## DATA SHOWN
start
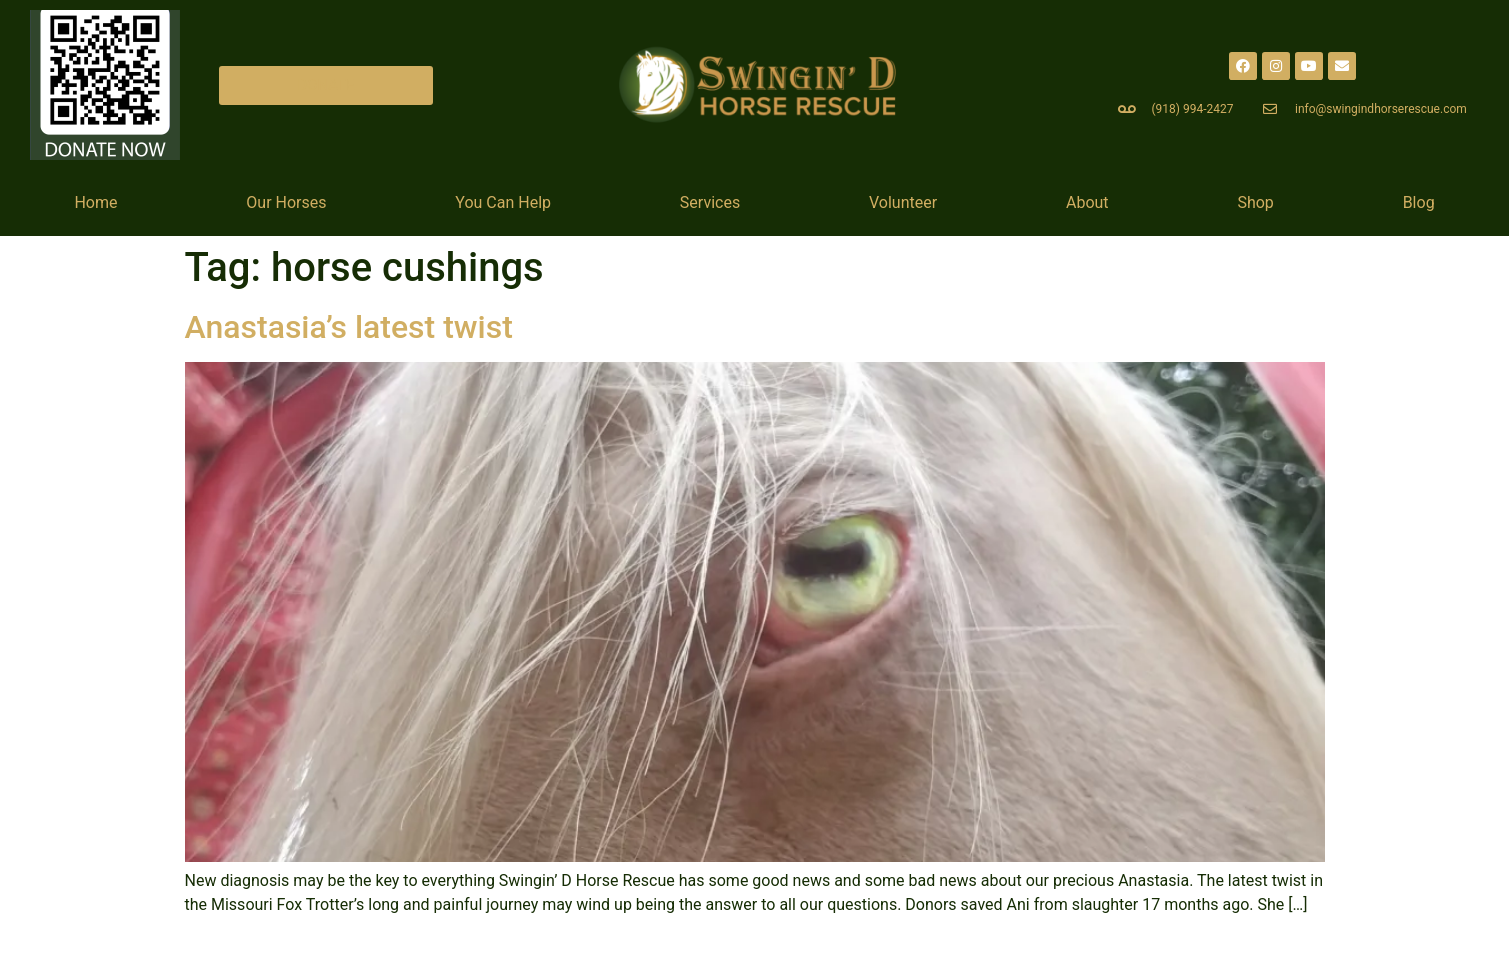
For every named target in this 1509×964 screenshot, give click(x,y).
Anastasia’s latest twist (349, 327)
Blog (1419, 202)
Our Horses (286, 202)
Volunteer (903, 202)
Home (95, 202)
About (1087, 202)
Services (710, 202)
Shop (1255, 202)
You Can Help (503, 202)
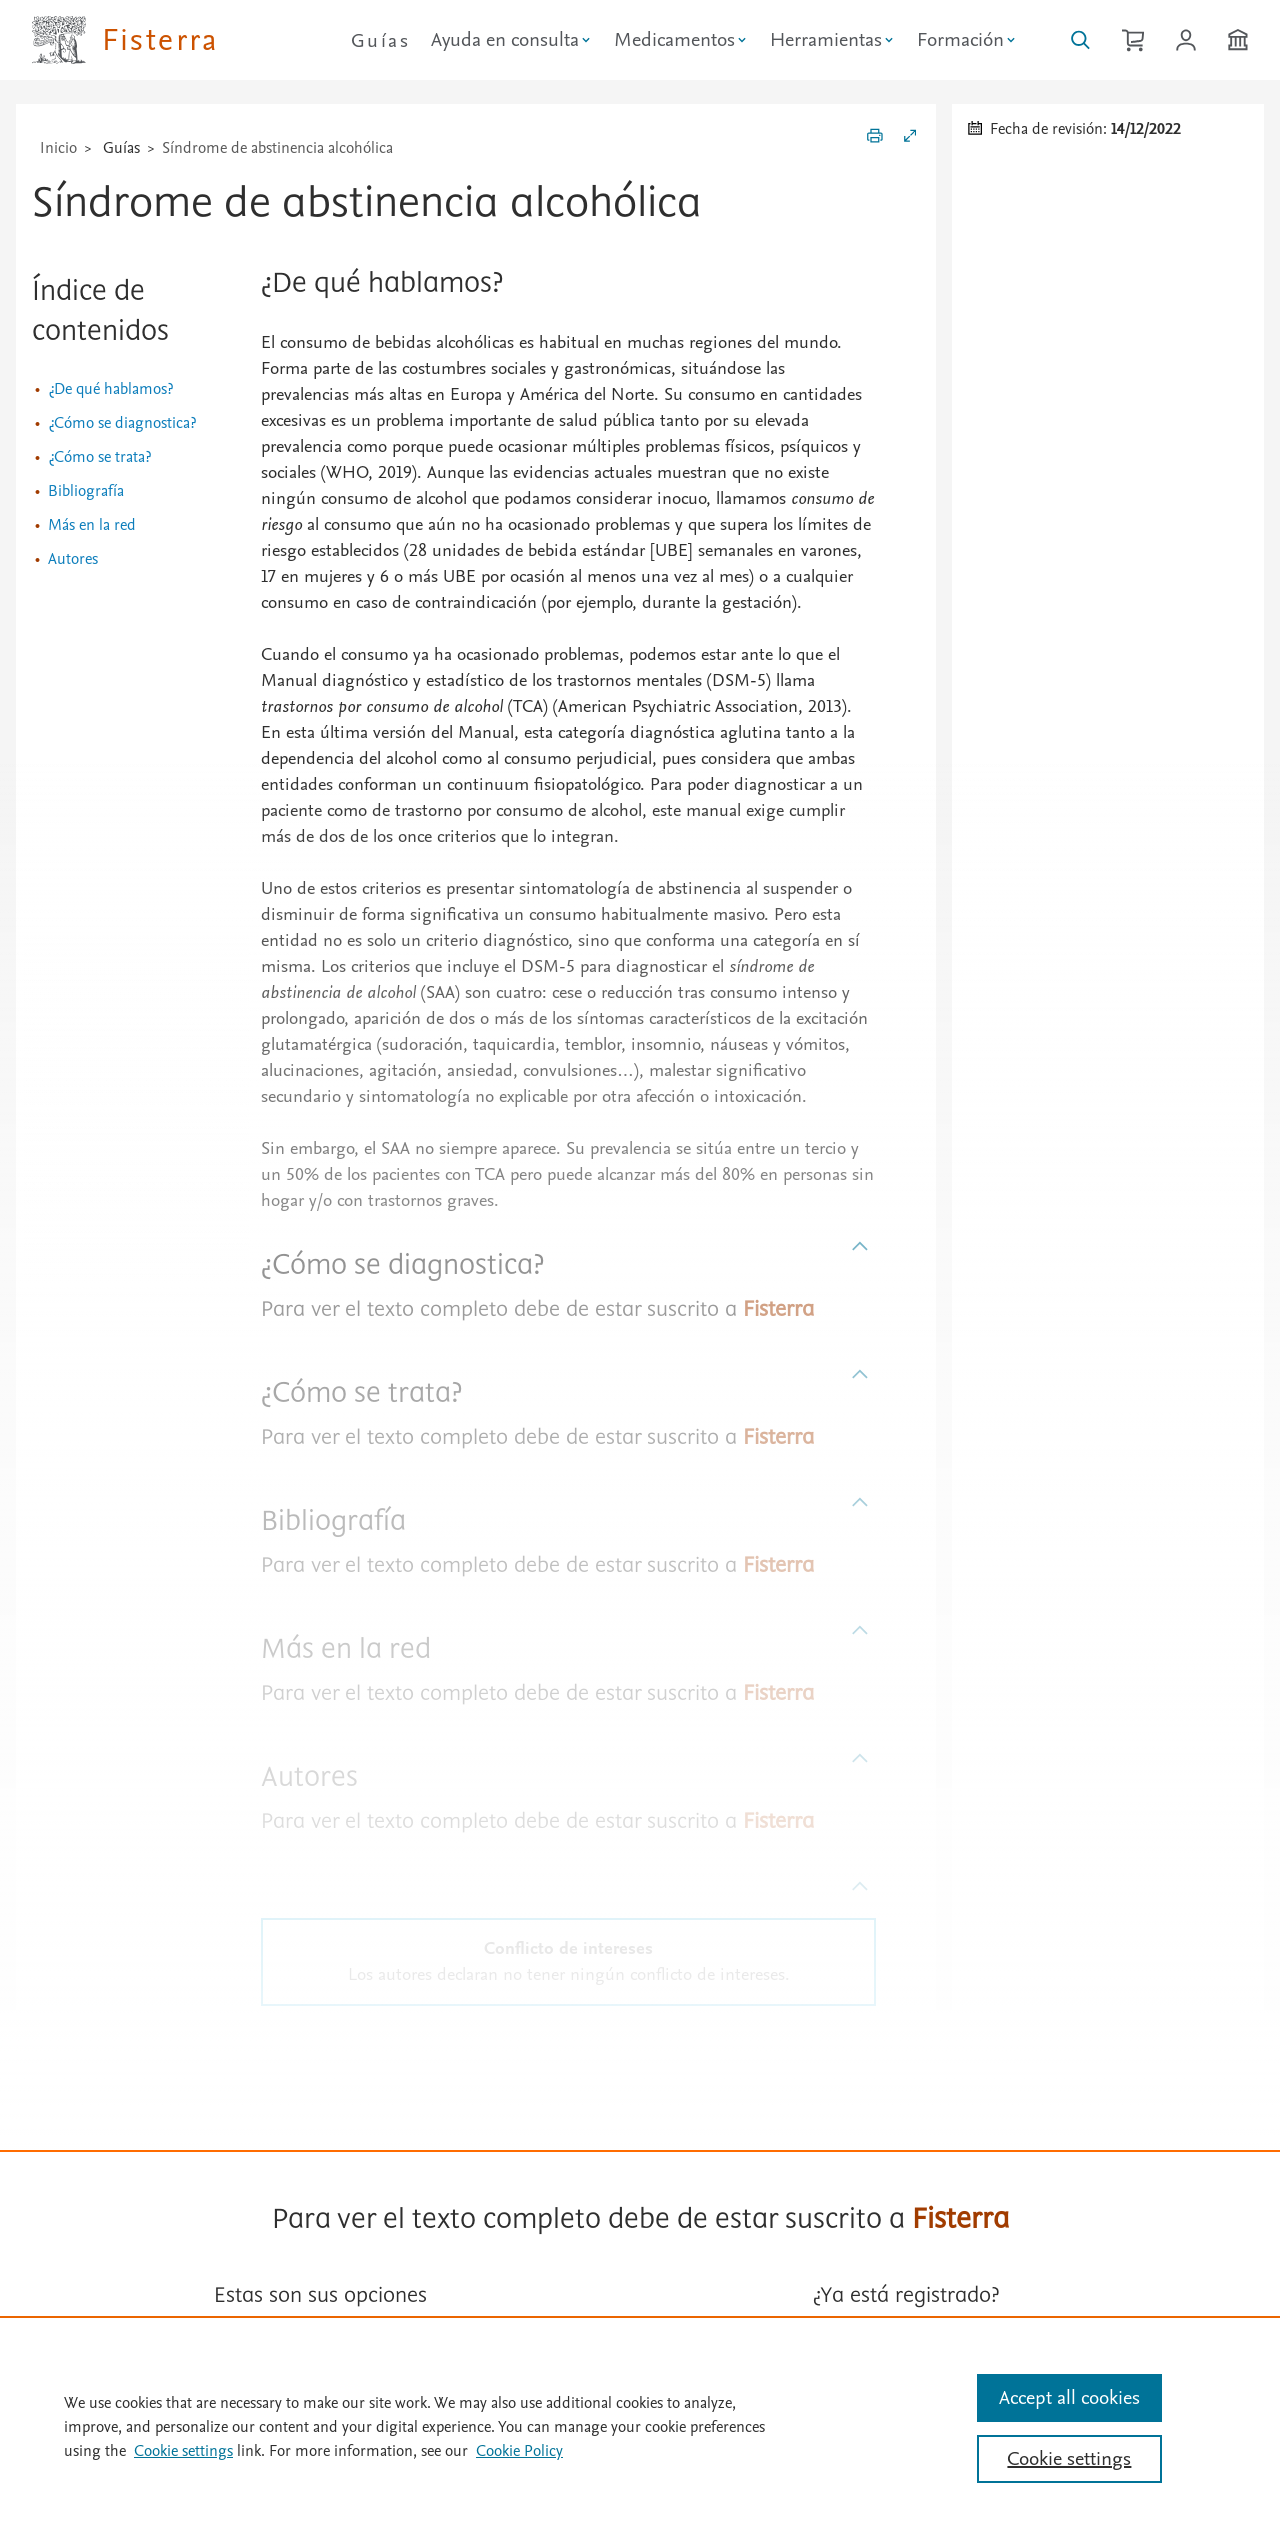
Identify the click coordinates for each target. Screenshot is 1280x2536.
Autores (73, 559)
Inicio (58, 148)
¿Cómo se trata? (99, 457)
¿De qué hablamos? (110, 389)
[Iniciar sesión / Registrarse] (1186, 40)
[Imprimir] (875, 139)
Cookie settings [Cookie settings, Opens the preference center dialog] (1069, 2459)
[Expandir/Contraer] (910, 139)
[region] (640, 2426)
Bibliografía (86, 491)
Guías (380, 41)
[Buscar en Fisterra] (1080, 40)
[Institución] (1238, 40)
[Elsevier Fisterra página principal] (125, 40)
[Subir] (860, 1247)
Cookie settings (183, 2451)
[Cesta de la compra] (1133, 40)
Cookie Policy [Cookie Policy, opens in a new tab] (519, 2451)
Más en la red (92, 525)
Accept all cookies (1069, 2398)
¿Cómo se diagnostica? (122, 423)
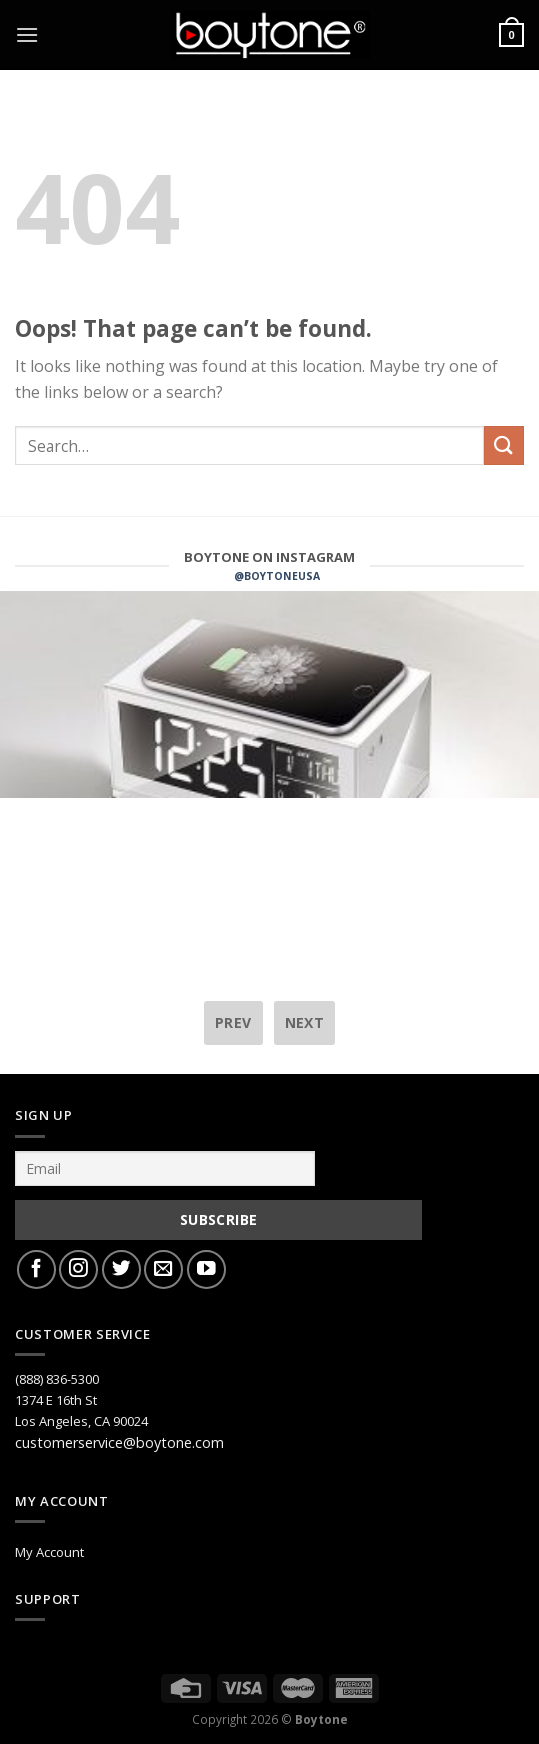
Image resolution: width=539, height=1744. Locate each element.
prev (233, 1022)
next (305, 1022)
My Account (49, 1552)
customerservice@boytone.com (119, 1442)
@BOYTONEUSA (277, 576)
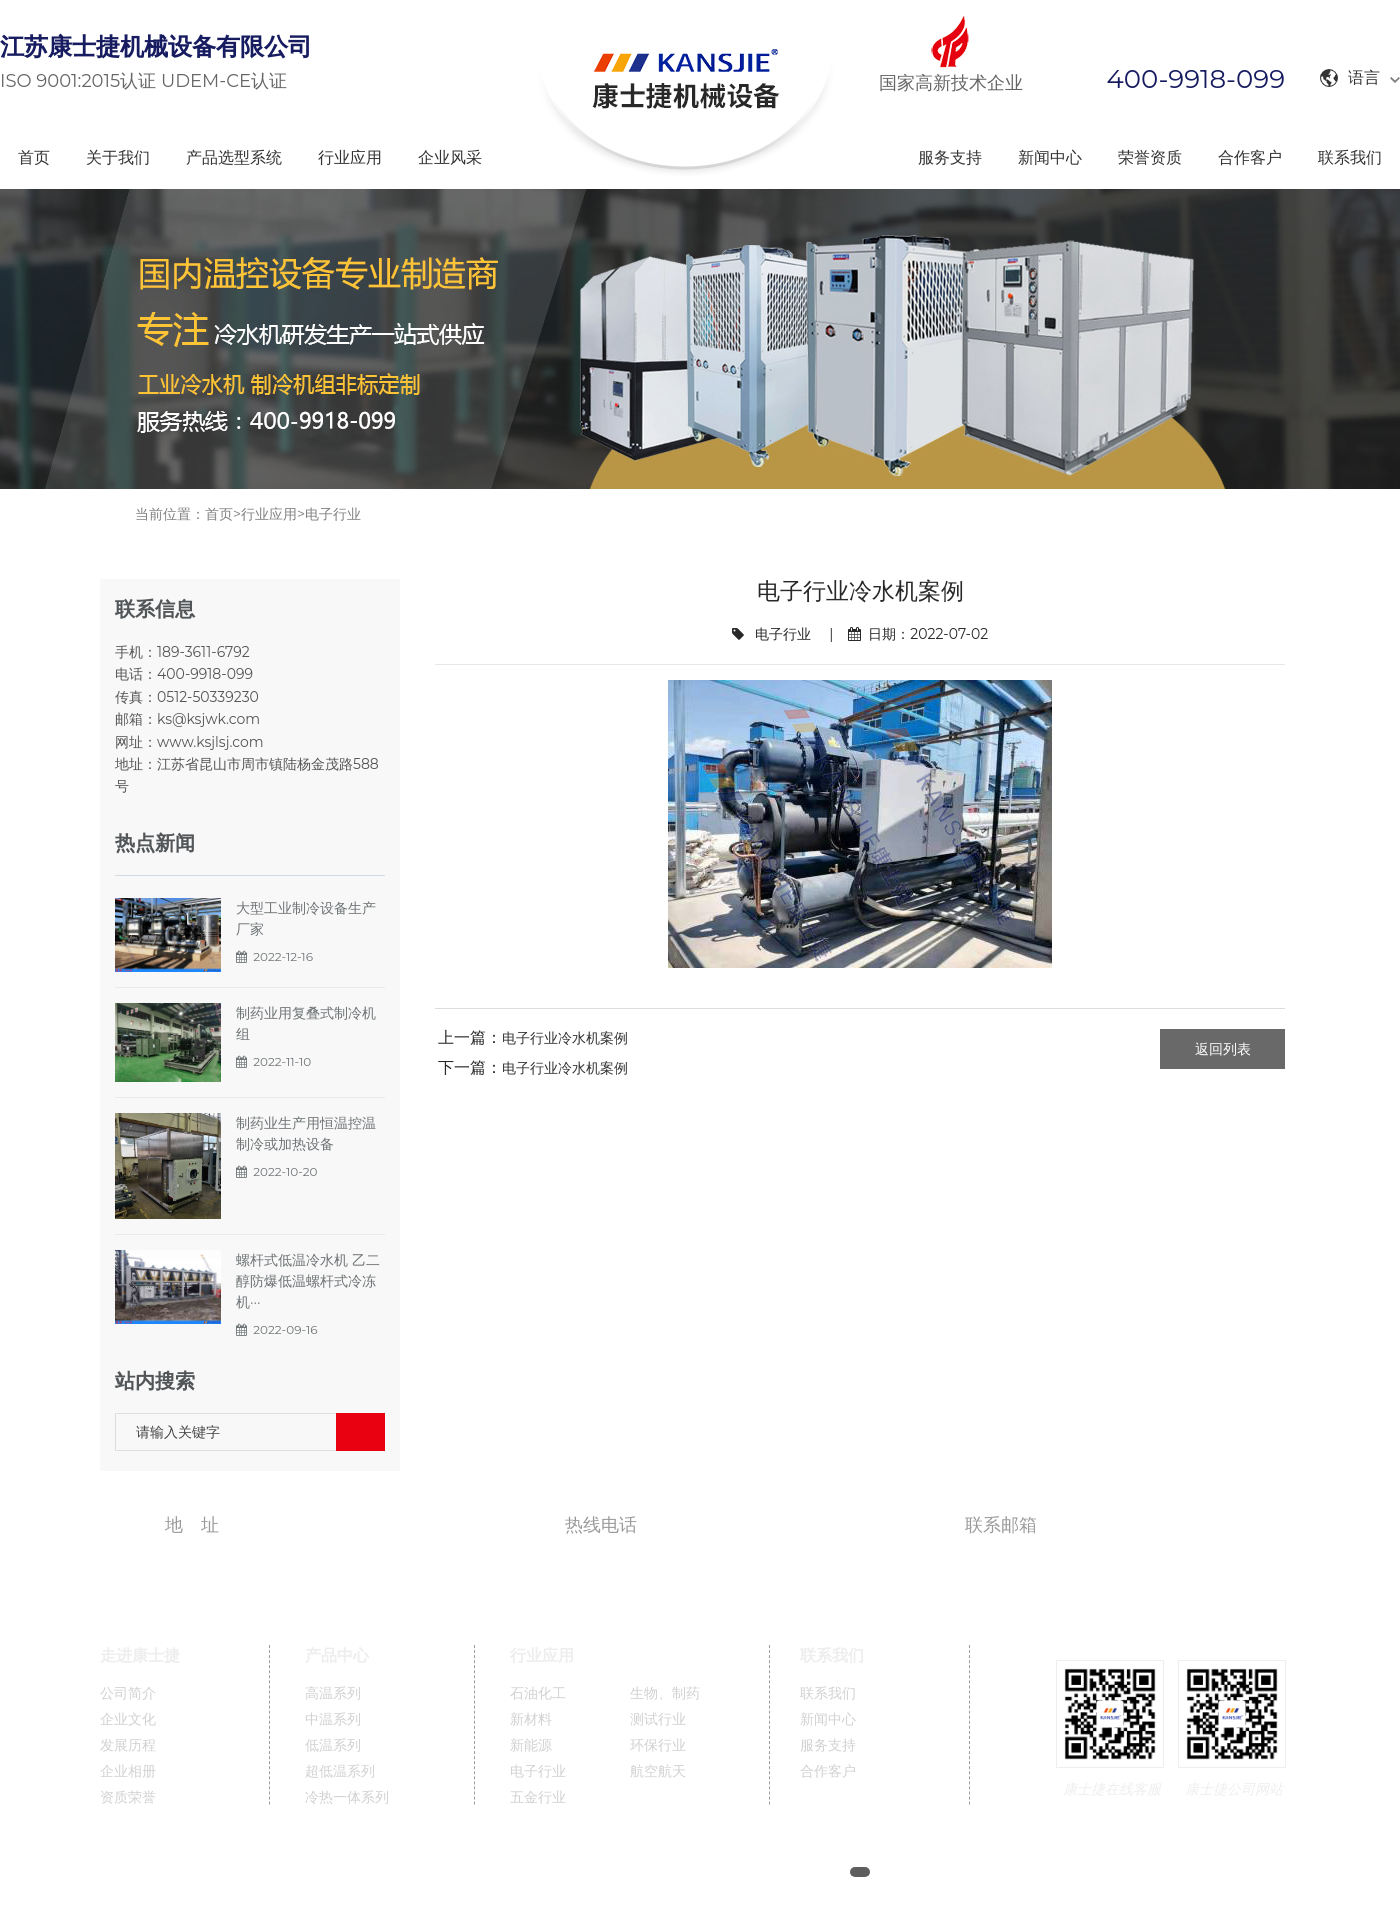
end
## EXERCISE PROMPT
Please give the listing above again with "Volunteer" switched to "Donate" and everything else unchanged, leaving out the pictures.

## FINISHED TASK
For every named target in this 1509×964 screenshot, give click(x,y).
Anastasia’s latest twist (349, 327)
Blog (1419, 202)
Our Horses (286, 202)
Donate (903, 202)
Home (95, 202)
About (1087, 202)
Services (710, 202)
Shop (1255, 202)
You Can Help (503, 202)
Identify the click coordinates for each target. Screenshot is 1280x2536.
Autores (73, 559)
Inicio (58, 148)
¿Cómo se trata? (99, 457)
¿De qué hablamos? (110, 389)
[Iniciar sesión / Registrarse] (1186, 40)
[Imprimir] (875, 139)
Cookie settings [Cookie settings, Opens the preference center dialog] (1069, 2459)
[Expandir/Contraer] (910, 139)
[region] (640, 2426)
Bibliografía (86, 491)
Guías (380, 41)
[Buscar en Fisterra] (1080, 40)
[Institución] (1238, 40)
[Elsevier Fisterra página principal] (125, 40)
[Subir] (860, 1247)
Cookie settings (183, 2451)
[Cesta de la compra] (1133, 40)
Cookie Policy [Cookie Policy, opens in a new tab] (519, 2451)
Más en la red (92, 525)
Accept all cookies (1069, 2398)
¿Cómo se diagnostica? (122, 423)
Image resolution: width=539, height=1744. Locate each element.
prev (233, 1022)
next (305, 1022)
My Account (49, 1552)
customerservice@boytone.com (119, 1442)
@BOYTONEUSA (277, 576)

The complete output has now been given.